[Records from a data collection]

------------------------------------

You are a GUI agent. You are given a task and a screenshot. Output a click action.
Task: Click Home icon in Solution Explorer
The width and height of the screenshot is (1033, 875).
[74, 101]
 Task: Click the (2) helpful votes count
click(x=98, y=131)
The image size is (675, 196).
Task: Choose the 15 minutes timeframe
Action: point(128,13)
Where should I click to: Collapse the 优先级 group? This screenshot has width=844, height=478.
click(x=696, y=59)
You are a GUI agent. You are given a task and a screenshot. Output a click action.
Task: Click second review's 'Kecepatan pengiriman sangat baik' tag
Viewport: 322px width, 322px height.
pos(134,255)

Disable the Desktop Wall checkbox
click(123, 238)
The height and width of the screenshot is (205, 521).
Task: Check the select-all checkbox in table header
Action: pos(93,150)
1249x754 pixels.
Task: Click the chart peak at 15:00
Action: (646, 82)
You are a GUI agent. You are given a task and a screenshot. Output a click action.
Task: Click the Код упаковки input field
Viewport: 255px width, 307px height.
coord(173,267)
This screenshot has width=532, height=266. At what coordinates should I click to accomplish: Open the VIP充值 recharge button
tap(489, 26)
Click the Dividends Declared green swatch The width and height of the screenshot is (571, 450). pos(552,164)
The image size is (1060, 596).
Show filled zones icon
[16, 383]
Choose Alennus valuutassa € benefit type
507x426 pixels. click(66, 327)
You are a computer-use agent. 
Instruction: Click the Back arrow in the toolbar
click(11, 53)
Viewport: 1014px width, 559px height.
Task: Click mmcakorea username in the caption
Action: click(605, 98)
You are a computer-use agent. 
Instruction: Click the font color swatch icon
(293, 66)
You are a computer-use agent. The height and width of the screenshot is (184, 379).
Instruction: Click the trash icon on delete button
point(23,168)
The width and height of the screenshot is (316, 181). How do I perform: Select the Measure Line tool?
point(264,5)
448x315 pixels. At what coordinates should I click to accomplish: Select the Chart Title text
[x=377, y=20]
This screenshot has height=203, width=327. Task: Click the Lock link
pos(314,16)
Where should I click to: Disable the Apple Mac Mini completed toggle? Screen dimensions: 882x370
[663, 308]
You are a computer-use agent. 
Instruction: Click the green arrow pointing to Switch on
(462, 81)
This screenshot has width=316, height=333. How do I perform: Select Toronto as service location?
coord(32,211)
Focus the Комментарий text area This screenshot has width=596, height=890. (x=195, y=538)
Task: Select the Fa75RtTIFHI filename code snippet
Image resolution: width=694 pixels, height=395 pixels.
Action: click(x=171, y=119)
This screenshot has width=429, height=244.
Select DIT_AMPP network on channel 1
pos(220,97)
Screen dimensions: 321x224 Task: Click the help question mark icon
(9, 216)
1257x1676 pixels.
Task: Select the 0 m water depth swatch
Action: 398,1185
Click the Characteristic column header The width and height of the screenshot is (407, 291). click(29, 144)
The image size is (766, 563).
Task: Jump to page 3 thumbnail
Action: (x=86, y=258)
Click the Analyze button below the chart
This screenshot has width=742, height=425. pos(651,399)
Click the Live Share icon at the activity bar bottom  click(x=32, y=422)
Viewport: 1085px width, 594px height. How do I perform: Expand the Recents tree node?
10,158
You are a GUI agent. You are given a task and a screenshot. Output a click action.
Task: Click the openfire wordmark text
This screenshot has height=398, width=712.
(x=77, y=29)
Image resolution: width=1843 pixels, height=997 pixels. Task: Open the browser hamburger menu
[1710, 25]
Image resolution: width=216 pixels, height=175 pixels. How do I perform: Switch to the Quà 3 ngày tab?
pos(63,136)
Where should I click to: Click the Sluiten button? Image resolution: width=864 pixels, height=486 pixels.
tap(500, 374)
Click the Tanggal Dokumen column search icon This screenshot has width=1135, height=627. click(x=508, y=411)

------------------------------------

**What the task asks:** Retype all of these records line for line, with no changes.

**Task output:**
You are a GUI agent. You are given a task and a screenshot. Output a click action.
Task: Click Home icon in Solution Explorer
The width and height of the screenshot is (1033, 875).
[74, 101]
 Task: Click the (2) helpful votes count
click(x=98, y=131)
The image size is (675, 196).
Task: Choose the 15 minutes timeframe
Action: point(128,13)
Where should I click to: Collapse the 优先级 group? This screenshot has width=844, height=478.
click(x=696, y=59)
You are a GUI agent. You are given a task and a screenshot. Output a click action.
Task: Click second review's 'Kecepatan pengiriman sangat baik' tag
Viewport: 322px width, 322px height.
pos(134,255)

Disable the Desktop Wall checkbox
click(123, 238)
The height and width of the screenshot is (205, 521).
Task: Check the select-all checkbox in table header
Action: pos(93,150)
1249x754 pixels.
Task: Click the chart peak at 15:00
Action: (646, 82)
You are a GUI agent. You are given a task and a screenshot. Output a click action.
Task: Click the Код упаковки input field
Viewport: 255px width, 307px height.
coord(173,267)
This screenshot has width=532, height=266. At what coordinates should I click to accomplish: Open the VIP充值 recharge button
tap(489, 26)
Click the Dividends Declared green swatch The width and height of the screenshot is (571, 450). pos(552,164)
The image size is (1060, 596).
Show filled zones icon
[16, 383]
Choose Alennus valuutassa € benefit type
507x426 pixels. click(66, 327)
You are a computer-use agent. 
Instruction: Click the Back arrow in the toolbar
click(11, 53)
Viewport: 1014px width, 559px height.
Task: Click mmcakorea username in the caption
Action: click(605, 98)
You are a computer-use agent. 
Instruction: Click the font color swatch icon
(293, 66)
You are a computer-use agent. The height and width of the screenshot is (184, 379).
Instruction: Click the trash icon on delete button
point(23,168)
The width and height of the screenshot is (316, 181). How do I perform: Select the Measure Line tool?
point(264,5)
448x315 pixels. At what coordinates should I click to accomplish: Select the Chart Title text
[x=377, y=20]
This screenshot has height=203, width=327. Task: Click the Lock link
pos(314,16)
Where should I click to: Disable the Apple Mac Mini completed toggle? Screen dimensions: 882x370
[663, 308]
You are a computer-use agent. 
Instruction: Click the green arrow pointing to Switch on
(462, 81)
This screenshot has width=316, height=333. How do I perform: Select Toronto as service location?
coord(32,211)
Focus the Комментарий text area This screenshot has width=596, height=890. (x=195, y=538)
Task: Select the Fa75RtTIFHI filename code snippet
Image resolution: width=694 pixels, height=395 pixels.
Action: click(x=171, y=119)
This screenshot has width=429, height=244.
Select DIT_AMPP network on channel 1
pos(220,97)
Screen dimensions: 321x224 Task: Click the help question mark icon
(9, 216)
1257x1676 pixels.
Task: Select the 0 m water depth swatch
Action: 398,1185
Click the Characteristic column header The width and height of the screenshot is (407, 291). click(29, 144)
The image size is (766, 563).
Task: Jump to page 3 thumbnail
Action: (x=86, y=258)
Click the Analyze button below the chart
This screenshot has width=742, height=425. pos(651,399)
Click the Live Share icon at the activity bar bottom  click(x=32, y=422)
Viewport: 1085px width, 594px height. How do I perform: Expand the Recents tree node?
10,158
You are a GUI agent. You are given a task and a screenshot. Output a click action.
Task: Click the openfire wordmark text
This screenshot has height=398, width=712.
(x=77, y=29)
Image resolution: width=1843 pixels, height=997 pixels. Task: Open the browser hamburger menu
[1710, 25]
Image resolution: width=216 pixels, height=175 pixels. How do I perform: Switch to the Quà 3 ngày tab?
pos(63,136)
Where should I click to: Click the Sluiten button? Image resolution: width=864 pixels, height=486 pixels.
tap(500, 374)
Click the Tanggal Dokumen column search icon This screenshot has width=1135, height=627. click(x=508, y=411)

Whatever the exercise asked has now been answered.